Is Apple TV Following the Disney Woke Playbook?
Activist propaganda is masquerading as entertainment
I’m with Apple for life, I think.
I’m in way too deep with Apple Music to migrate all my lovingly curated playlists over to another provider. I am wedded to my iPhone, I run my consulting firm from my MacBook Pro (on which I’m typing this) and store all my business documents on iCloud.
It was therefore a no brainer to sign up for Apple One, not least because it includes, as part of the package, access to Apple TV. Never having paid for Disney, I watched from the sidelines as others documented its circling of the entertainment drain. Apple seemed okay - I heard complaints about Ted Lasso but had never watched it. I enjoyed Slow Horses and felt it was mostly faithful to the books. Criminal Record was a nuanced, complex drama which was pretty well pulled off. My main complaint to date has been that Apple TV seems to specialise in very slow burn dramas which, particularly when it comes to the sc-fi genre, often appear to be going nowhere.
Recent weeks have caused me to reappraise.
First of all, The Big Cigar caught my eye. Seventies Hollywood meets the Black Panthers. Cue LA pool parties, Kool and the Gang music and afros. But watching the first episode, it quickly became apparent that the series was at best sanitising and at worst glorifying the life of self-acknowledged Marxist revolutionary Huey Newton.

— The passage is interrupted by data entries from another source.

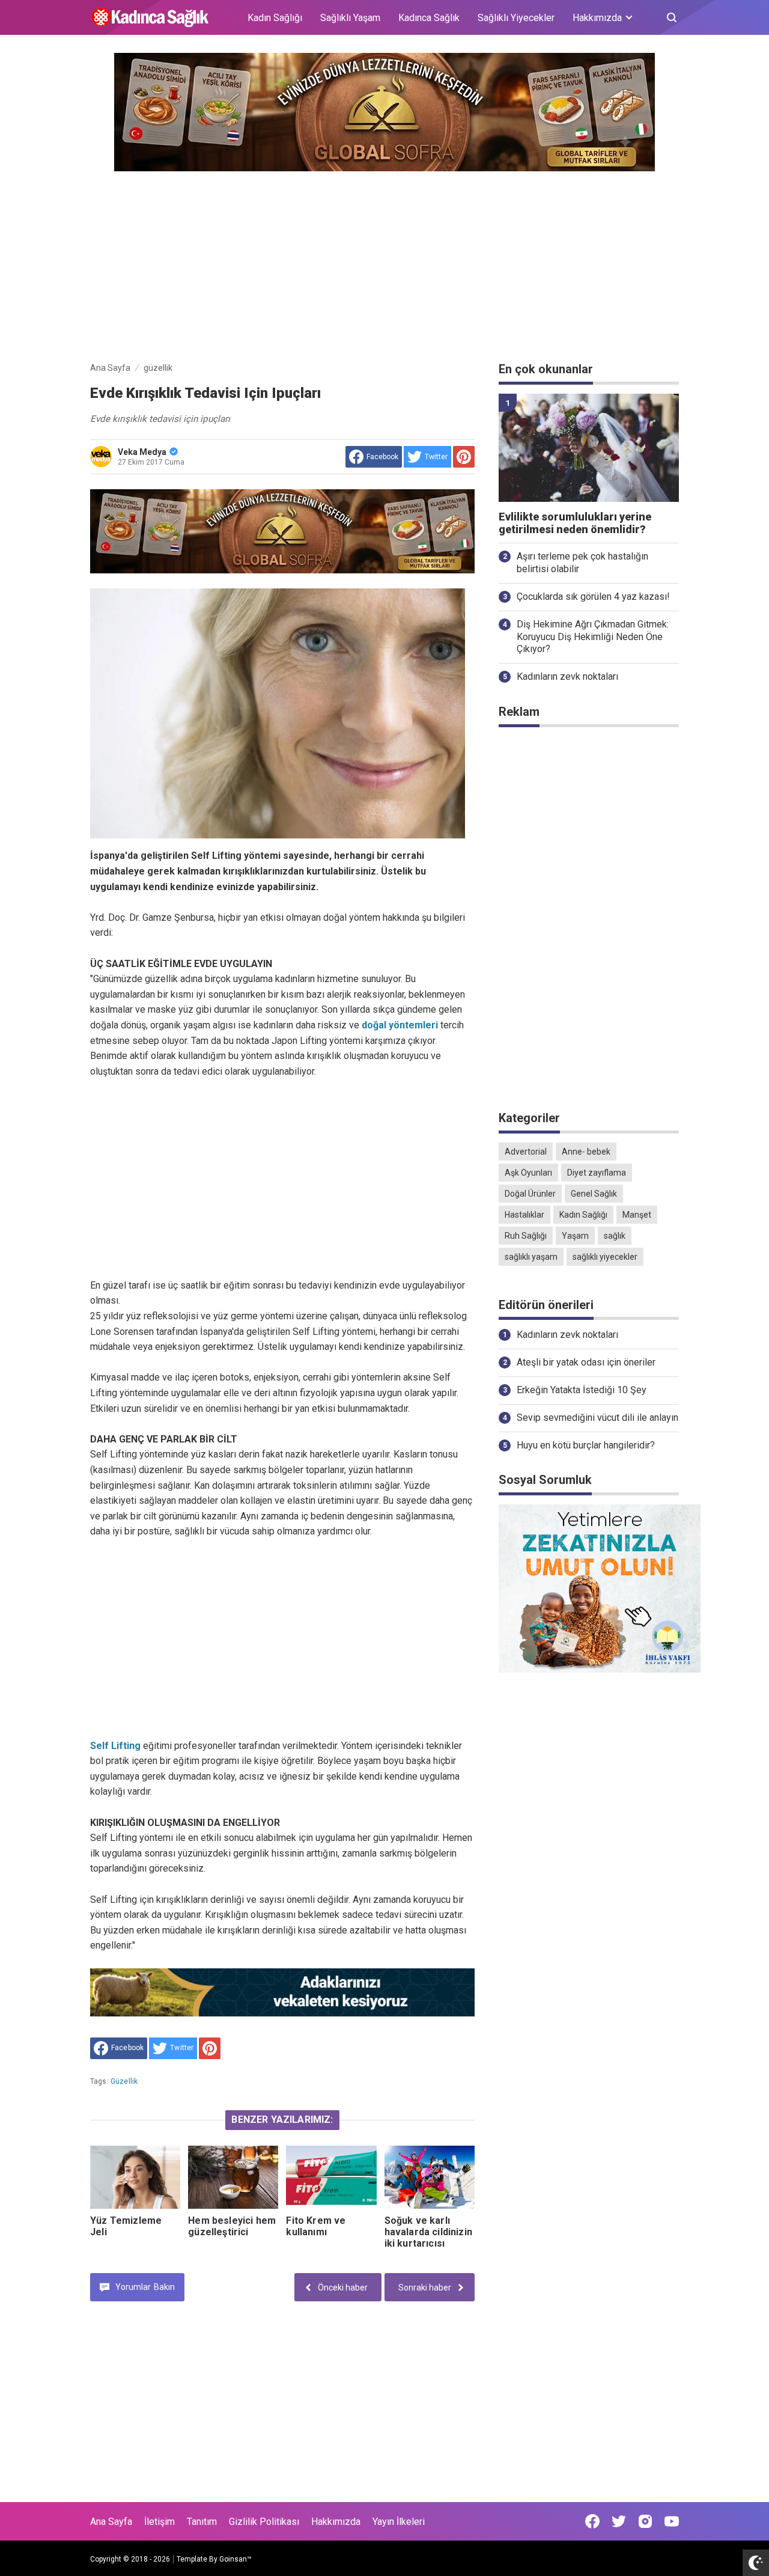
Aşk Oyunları (528, 1172)
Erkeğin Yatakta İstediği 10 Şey (581, 1390)
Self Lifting (116, 1745)
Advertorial (526, 1151)
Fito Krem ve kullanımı (315, 2226)
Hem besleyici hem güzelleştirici (232, 2226)
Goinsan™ (235, 2559)
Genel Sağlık (594, 1193)
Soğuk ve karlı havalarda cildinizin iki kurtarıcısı (428, 2232)
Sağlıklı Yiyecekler (516, 17)
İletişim (159, 2521)
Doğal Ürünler (530, 1193)
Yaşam (575, 1236)
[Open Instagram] (645, 2521)
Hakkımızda (335, 2521)
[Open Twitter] (619, 2521)
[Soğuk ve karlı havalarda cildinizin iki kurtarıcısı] (429, 2177)
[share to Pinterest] (464, 457)
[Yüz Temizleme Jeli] (135, 2177)
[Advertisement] (384, 264)
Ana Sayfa (111, 2521)
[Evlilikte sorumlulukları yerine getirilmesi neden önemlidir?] (589, 448)
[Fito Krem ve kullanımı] (331, 2177)
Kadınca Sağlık (429, 17)
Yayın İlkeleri (398, 2521)
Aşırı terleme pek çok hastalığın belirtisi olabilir (582, 563)
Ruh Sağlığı (526, 1236)
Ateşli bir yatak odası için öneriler (586, 1362)
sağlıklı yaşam (531, 1257)
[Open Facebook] (592, 2521)
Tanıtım (202, 2521)
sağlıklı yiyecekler (605, 1257)
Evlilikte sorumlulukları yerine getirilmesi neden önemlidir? (575, 523)
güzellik (124, 2081)
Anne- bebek (586, 1151)
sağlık (614, 1236)
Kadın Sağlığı (275, 17)
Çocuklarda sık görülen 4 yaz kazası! (593, 596)
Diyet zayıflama (596, 1172)
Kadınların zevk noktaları (567, 676)
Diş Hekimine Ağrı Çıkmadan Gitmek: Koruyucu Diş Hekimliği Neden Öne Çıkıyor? (593, 636)
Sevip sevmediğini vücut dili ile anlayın (597, 1417)
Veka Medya (142, 452)
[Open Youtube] (671, 2521)
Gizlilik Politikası (264, 2521)
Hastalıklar (524, 1214)
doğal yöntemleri (400, 1025)
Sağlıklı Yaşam (350, 17)
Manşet (636, 1214)
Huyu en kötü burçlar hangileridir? (586, 1445)
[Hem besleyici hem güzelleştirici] (233, 2177)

The drama portrays him as the unarmed victim of police brutatlity in the 1967 incident that left two police offers wounded and one dead. Although he was ultimately freed after an intitial manslaughter conviction was reversed, there is certainly more uncertainty around Newton’s involvement in the incident than is portrayed in the drama. The following year he took part in another ambush on police following which he was arrested.
Newton was, as a matter of historical record, a violent revolutionary and incited violence on the police in his writing:
“When the masses hear that a gestapo policeman has been executed while sipping coffee at a counter, and the revolutionary executioner fled without being traced, the masses will see the validity of this type of approach to resistance.”
I bailed after watching episode 1 of The Big Cigar.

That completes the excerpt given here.